Hi there, I have a call in software
/usr/local/lib/python3.6/dist-packages/fastai2/learner.py in one_batch(self, i, b)
161 self.loss = self.loss_func(self.pred, *self.yb); self('after_loss')
162 if not self.training: return
--> 163 self.loss.backward(); self('after_backward')
164 self.opt.step(); self('after_step')
/usr/local/lib/python3.6/dist-packages/torch/tensor.py in backward(self, gradient, retain_graph, create_graph)
182 products. Defaults to ``False``.
--> 184 torch.autograd.backward(self, gradient, retain_graph, create_graph)
186 def register_hook(self, hook):
/usr/local/lib/python3.6/dist-packages/torch/autograd/__init__.py in backward(tensors, grad_tensors, retain_graph, create_graph, grad_variables)
122 tensors, grad_tensors, retain_graph, create_graph,
--> 123 allow_unreachable=True) # allow_unreachable flag
So it gives
RuntimeError: vector::_M_range_check: __n (which is 1) >= this->size() (which is 1)
So it seems that the calculation of the loss causes a type of internal assertion. Would love to know how to debug this type of error.
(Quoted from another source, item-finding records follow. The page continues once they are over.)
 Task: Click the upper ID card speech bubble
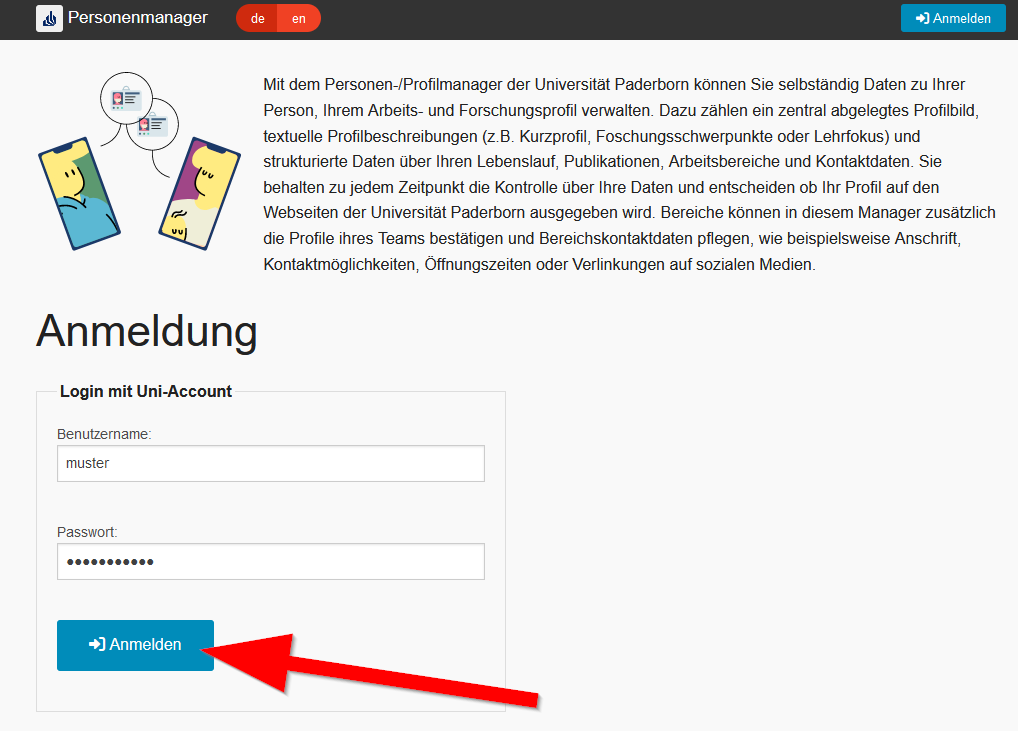pos(126,98)
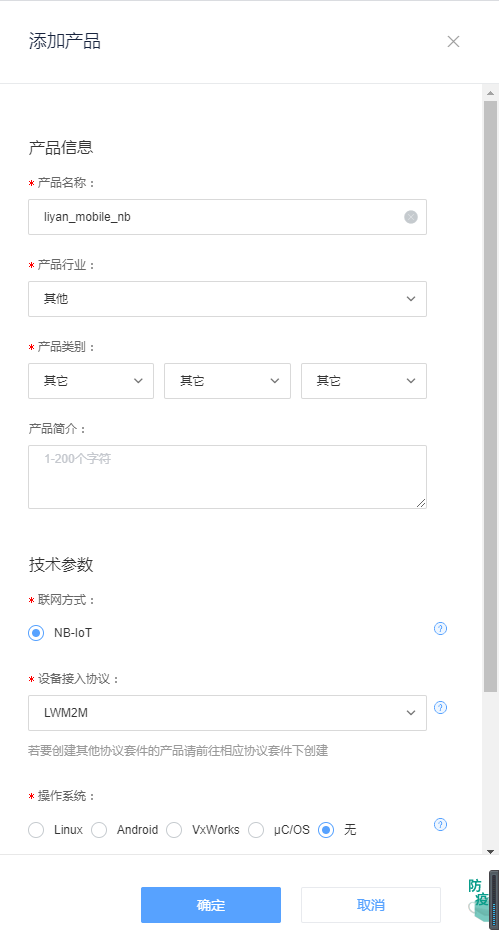Open the LWM2M protocol dropdown
Viewport: 499px width, 937px height.
pos(227,712)
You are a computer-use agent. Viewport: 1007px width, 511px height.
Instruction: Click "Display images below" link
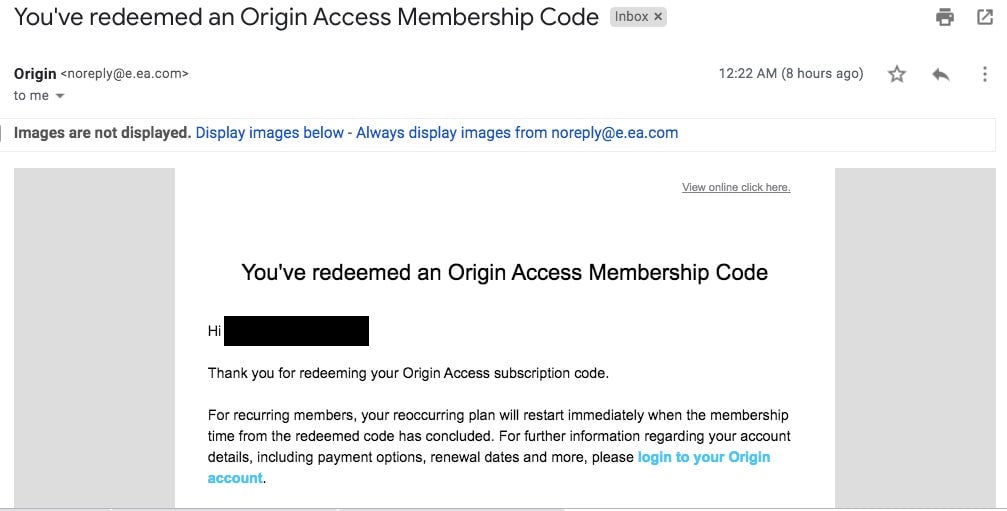(269, 132)
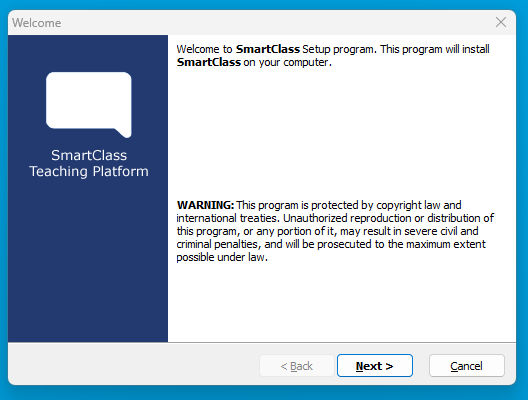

By the way, it had calculated the training and validation pass correclty AFAIK. SO I guess tensor in some way are working correctly.
This is quite unexpected!
Can you share some code that make this happen?
Also running with nightly build, can you run with
TORCH_SHOW_CPP_STACKTRACES=1 to get more information about where it comes from please?
the actual code is below this search for
Will try to load nighlty and do
!TORCH_SHOW_CPP_STACKTRACES=1 python pytorch-xla-env-setup.py --apt-packages libomp5 libopenblas-dev I guess? to activate the CPP traces.
Well it seems that adding that flag like I thought didnt activate the stack trace for CPP (maybe I need to build on colab?) !TORCH_SHOW_CPP_STACKTRACES=1 python pytorch-xla-env-setup.py --apt-packages libomp5 libopenblas-dev
so updated a little the code for some extra direct links to the code that is called when it uses fit I copied the code of one batch there and
Learner, so it uses this versions that have “prints” instead of the original, so internally fit calls this modified
TORCH_SHOW_CPP_STACKTRACES should be set in the runtime environement BEFORE you import torch for the first time (not when you install torch).
If you use xla on colab, you should have the latest version so this should print extra informations.
cc @ailzhang if you see anything obvious here ?
hmmmm although I haven’t used fastai2 with torch_xla, the error colab does seem to trigger a runtime error on xla side. Would you mind opening an issue in pytorch/xla github repo and we can followup there? Thanks!